■ What the task asks
All of the data below needs to be set down once more, exactly as written.

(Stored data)
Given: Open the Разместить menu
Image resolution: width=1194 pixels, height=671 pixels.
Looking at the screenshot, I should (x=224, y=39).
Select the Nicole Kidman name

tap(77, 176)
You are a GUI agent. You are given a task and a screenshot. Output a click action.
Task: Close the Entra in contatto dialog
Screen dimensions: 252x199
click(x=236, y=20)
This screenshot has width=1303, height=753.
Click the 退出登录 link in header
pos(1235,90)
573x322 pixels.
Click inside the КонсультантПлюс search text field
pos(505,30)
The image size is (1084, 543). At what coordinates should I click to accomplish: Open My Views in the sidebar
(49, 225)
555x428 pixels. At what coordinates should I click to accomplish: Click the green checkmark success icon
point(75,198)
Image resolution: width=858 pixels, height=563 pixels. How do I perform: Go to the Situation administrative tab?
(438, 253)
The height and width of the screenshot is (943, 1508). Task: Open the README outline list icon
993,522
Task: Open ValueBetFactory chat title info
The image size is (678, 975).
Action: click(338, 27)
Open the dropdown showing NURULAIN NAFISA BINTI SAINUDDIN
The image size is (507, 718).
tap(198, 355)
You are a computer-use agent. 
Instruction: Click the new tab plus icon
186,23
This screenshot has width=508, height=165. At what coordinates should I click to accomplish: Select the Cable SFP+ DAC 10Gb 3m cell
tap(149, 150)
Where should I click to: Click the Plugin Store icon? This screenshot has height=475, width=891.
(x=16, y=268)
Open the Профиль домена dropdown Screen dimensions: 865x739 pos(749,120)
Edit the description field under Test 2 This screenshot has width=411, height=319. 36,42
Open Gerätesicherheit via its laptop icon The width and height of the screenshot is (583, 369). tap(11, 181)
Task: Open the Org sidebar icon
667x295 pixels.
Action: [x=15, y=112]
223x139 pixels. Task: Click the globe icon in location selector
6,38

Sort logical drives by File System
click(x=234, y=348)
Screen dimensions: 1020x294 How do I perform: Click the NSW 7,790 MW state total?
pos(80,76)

■ Your solution
Given: Open the Разместить menu
Image resolution: width=1194 pixels, height=671 pixels.
Looking at the screenshot, I should (x=224, y=39).
Select the Nicole Kidman name

tap(77, 176)
You are a GUI agent. You are given a task and a screenshot. Output a click action.
Task: Close the Entra in contatto dialog
Screen dimensions: 252x199
click(x=236, y=20)
This screenshot has width=1303, height=753.
Click the 退出登录 link in header
pos(1235,90)
573x322 pixels.
Click inside the КонсультантПлюс search text field
pos(505,30)
The image size is (1084, 543). At what coordinates should I click to accomplish: Open My Views in the sidebar
(49, 225)
555x428 pixels. At what coordinates should I click to accomplish: Click the green checkmark success icon
point(75,198)
Image resolution: width=858 pixels, height=563 pixels. How do I perform: Go to the Situation administrative tab?
(438, 253)
The height and width of the screenshot is (943, 1508). Task: Open the README outline list icon
993,522
Task: Open ValueBetFactory chat title info
The image size is (678, 975).
Action: click(338, 27)
Open the dropdown showing NURULAIN NAFISA BINTI SAINUDDIN
The image size is (507, 718).
tap(198, 355)
You are a computer-use agent. 
Instruction: Click the new tab plus icon
186,23
This screenshot has width=508, height=165. At what coordinates should I click to accomplish: Select the Cable SFP+ DAC 10Gb 3m cell
tap(149, 150)
Where should I click to: Click the Plugin Store icon? This screenshot has height=475, width=891.
(x=16, y=268)
Open the Профиль домена dropdown Screen dimensions: 865x739 pos(749,120)
Edit the description field under Test 2 This screenshot has width=411, height=319. 36,42
Open Gerätesicherheit via its laptop icon The width and height of the screenshot is (583, 369). tap(11, 181)
Task: Open the Org sidebar icon
667x295 pixels.
Action: [x=15, y=112]
223x139 pixels. Task: Click the globe icon in location selector
6,38

Sort logical drives by File System
click(x=234, y=348)
Screen dimensions: 1020x294 How do I perform: Click the NSW 7,790 MW state total?
pos(80,76)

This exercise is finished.